When asked about the bill in a press conference, Speaker Adams said that she did not want to move forward with it to avoid interfering in separate retiree lawsuits related to the shift.
“The Council is being deliberate to avoid unilaterally intervening in a process that intersects with collective bargaining in an unprecedented way, which could undermine organized labor. When a legislature interferes with a collectively bargained agreement of organized labor, it borders into dangerous territory,” wrote a City Council spokesperson in a statement about the legislation.
The retirees have disagreed with the idea that the legislation would be preempted by Taylor Law because of their status as retirees.
“We call bullshit on that because we’re not subject to Taylor,” Pizzitola told protesters.
Pizzitola added that she believes the reason the Council Speaker has less to do with legal issues and more of a lack of political will.
“The speaker’s office is telling the legislative office to not issue it a bill number so it won’t be introduced,” said Pizzitola.
The event was the latest in a series of rallies that have brought angry retirees to City Hall to protest the healthcare savings plan. The animated crowd was so large that it overflowed into Broadway prompting police complaints. The elderly retirees powered through the heat of a warm Spring day, which caused two of them to collapse during the event.

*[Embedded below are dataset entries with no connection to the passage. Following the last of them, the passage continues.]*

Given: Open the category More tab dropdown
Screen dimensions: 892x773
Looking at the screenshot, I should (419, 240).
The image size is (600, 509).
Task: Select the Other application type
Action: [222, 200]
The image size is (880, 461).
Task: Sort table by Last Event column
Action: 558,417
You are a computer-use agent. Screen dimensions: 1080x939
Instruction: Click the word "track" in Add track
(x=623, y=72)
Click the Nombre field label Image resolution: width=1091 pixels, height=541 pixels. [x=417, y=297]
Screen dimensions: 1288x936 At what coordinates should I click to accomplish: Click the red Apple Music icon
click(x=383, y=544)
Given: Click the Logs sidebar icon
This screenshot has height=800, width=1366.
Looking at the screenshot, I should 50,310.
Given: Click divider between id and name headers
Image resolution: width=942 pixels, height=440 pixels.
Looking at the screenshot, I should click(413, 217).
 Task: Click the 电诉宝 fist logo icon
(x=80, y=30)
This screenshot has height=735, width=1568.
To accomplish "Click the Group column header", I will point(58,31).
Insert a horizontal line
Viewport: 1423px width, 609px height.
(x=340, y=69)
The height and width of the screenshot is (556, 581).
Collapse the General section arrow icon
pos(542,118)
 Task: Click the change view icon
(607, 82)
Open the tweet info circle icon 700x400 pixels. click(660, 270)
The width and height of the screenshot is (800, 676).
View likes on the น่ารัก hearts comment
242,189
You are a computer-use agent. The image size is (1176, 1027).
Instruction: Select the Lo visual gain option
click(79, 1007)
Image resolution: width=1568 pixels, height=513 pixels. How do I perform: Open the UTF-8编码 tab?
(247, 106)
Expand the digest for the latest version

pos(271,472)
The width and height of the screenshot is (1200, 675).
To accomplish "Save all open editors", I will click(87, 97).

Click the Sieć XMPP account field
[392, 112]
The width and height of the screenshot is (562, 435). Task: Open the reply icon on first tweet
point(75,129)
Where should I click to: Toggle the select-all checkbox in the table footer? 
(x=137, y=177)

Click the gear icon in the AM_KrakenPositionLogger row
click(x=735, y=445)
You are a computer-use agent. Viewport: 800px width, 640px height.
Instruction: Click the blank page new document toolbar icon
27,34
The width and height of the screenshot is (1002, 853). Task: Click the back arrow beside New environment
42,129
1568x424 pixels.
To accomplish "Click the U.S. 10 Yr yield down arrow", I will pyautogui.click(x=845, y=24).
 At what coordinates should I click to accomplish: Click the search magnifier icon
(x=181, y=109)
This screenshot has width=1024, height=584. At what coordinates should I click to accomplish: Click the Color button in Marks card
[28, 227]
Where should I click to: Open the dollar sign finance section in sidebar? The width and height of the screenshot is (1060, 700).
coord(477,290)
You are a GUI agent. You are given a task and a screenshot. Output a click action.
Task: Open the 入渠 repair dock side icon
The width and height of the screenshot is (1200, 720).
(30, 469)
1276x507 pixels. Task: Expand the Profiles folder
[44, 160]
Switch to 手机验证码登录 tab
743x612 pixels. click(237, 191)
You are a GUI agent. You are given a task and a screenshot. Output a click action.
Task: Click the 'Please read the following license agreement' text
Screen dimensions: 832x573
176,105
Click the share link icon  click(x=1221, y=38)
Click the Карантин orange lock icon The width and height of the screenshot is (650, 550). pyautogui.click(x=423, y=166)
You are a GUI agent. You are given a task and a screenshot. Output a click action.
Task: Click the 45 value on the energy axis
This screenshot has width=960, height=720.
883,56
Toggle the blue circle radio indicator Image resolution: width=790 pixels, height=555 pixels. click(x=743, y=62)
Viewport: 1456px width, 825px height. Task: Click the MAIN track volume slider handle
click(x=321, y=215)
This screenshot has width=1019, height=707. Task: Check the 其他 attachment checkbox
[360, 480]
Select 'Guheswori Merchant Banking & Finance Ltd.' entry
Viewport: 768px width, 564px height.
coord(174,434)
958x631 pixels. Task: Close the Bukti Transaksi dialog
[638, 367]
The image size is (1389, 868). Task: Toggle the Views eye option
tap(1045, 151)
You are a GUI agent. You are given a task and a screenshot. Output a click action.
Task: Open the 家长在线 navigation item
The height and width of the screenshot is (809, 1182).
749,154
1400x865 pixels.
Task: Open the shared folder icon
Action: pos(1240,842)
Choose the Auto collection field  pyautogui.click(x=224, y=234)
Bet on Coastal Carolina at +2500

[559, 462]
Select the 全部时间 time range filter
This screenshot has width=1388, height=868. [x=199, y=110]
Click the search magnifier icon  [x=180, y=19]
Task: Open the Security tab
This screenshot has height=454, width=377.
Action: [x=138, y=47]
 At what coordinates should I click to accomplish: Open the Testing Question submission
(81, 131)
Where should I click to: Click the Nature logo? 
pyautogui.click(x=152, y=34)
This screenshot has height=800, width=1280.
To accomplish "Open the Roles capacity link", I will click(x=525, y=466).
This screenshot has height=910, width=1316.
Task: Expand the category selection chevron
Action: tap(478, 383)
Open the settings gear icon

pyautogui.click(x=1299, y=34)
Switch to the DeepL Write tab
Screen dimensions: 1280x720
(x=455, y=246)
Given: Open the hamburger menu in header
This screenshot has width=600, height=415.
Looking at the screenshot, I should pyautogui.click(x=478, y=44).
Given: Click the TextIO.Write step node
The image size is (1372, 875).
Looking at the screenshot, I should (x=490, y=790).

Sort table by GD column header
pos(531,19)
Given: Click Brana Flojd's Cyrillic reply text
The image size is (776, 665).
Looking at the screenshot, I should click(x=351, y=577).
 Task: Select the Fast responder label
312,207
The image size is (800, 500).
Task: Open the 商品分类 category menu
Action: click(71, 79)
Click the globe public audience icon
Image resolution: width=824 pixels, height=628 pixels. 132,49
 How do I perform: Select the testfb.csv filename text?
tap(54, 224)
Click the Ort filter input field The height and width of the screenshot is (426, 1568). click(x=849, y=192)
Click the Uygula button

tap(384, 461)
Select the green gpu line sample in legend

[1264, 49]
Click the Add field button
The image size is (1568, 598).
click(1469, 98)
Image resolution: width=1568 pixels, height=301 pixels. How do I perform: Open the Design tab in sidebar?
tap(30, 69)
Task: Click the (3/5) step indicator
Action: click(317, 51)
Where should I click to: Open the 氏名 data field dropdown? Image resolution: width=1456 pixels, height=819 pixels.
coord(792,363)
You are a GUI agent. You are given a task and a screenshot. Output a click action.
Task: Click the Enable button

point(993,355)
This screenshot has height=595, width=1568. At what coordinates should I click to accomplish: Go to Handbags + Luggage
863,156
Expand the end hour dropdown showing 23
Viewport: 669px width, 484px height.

“Standing in the heat arguing for something that we won years ago. This is not human. This is not protection of your retirees,” Pizzitola shouted into the blow horn.
City officials have pushed for the shift to a Medicare Advantage health plan in hopes to save $600 million in annual city spending. Retirees say that the Medicare Advantage plan will be more likely to deny coverage for certain medical services, a fear that is backed up by a recent federal report that documented instances where such plans denied coverage requests that met traditional Medicare coverage rules.
Though the legislation may have sidelined the Council Speaker, it didn’t stop two Councilmembers of diverse ideological stripes from coming out to the rally. Former Black Panther Charles Barron and a recent Republican convert Ari Kagan both showed up to criticize the health plan to cheers and applause.
“Any city council member that comes out here and talks all the things you want to hear at the rally and then goes inside and votes for a budget that doesn’t have your $600 million in it. They are betraying our cause,” said Council-member Charles Baron.
But the legislative push is not the only way forward for the Public Service Retirees group. Pizzitola announced that another lawsuit against the healthcare shift was imminent — marking the fourth the group has launched. Council-member Farías, who had initially attempted to carry the legislative effort, told LaborPress that she thought at this point, the lawsuit might be the more viable option.
“I think ultimately the retirees filing the suit that they requested time from the city council to do is the option that they should take,” Farías said.